2 de fevereiro de 2004

«Porque deverá a poesia lírica ser considerada como um veículo particularmente adequado do discurso espiritual? (…) De diversos modos, a lírica é intrinsecamente bem adaptada para este propósito, principalmente por causa da sua história erótica. Embora a lírica sirva diversos propósitos, um dos seus propósitos mais antigos e duradouros é a celebração do amor» Esta celebração do amor, tal como a espiritualidade, dá conta da interioridade. O amor: «como a espiritualidade é inacessível à observação directa. Pode ser observado somente através dos traços que deixa no mundo exterior e comunicado somente pela construção de analogias que convidam o leitor ou o ouvinte a comparar as suas experiências com aquelas que estão envolvidas no poema». Entretanto, esta celebração mostra uma interioridade em mudança: «a poesia preocupada com o amor sempre teve necessidade de expressar movimento, mudança, vida.
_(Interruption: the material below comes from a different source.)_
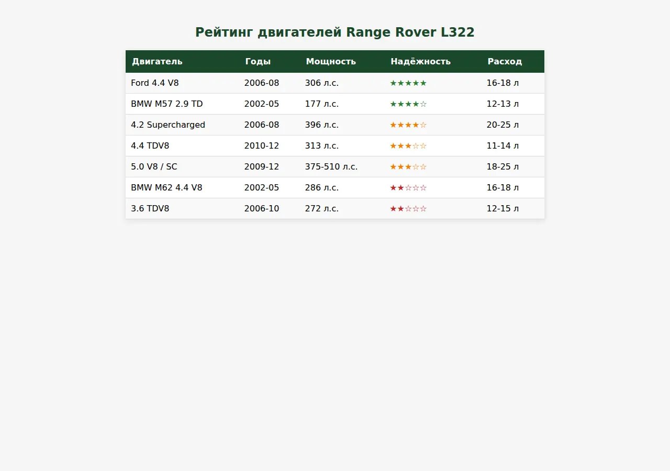Image resolution: width=670 pixels, height=471 pixels.
Task: Click the BMW M57 2.9 TD engine name
Action: tap(166, 104)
Não pode permanecer estática e dar conta do seu alvo.» A celebração do amor, dando conta de uma interioridade em mudança, dá conta, tal como a espiritualidade, de uma interioridade que sempre remete para o outro: «o amor não é somente, como a espiritualidade, uma experiência interior (...) mas é também relacional.» Por isso: «o problema delicado de falar acerca da relação interior com a Última Realidade/Verdade Absoluta/Deus pode ser resolvido (tão longe quanto possa sê-lo) quando se toma um conjunto de instrumentos usados para expressar o amor humano que é não somente análogo ao amor divino, mas que em algum sentido lhe é contínuo.» (L. W. Countryman, The poetic imagination, Orbis Books, 2000, 23-25.)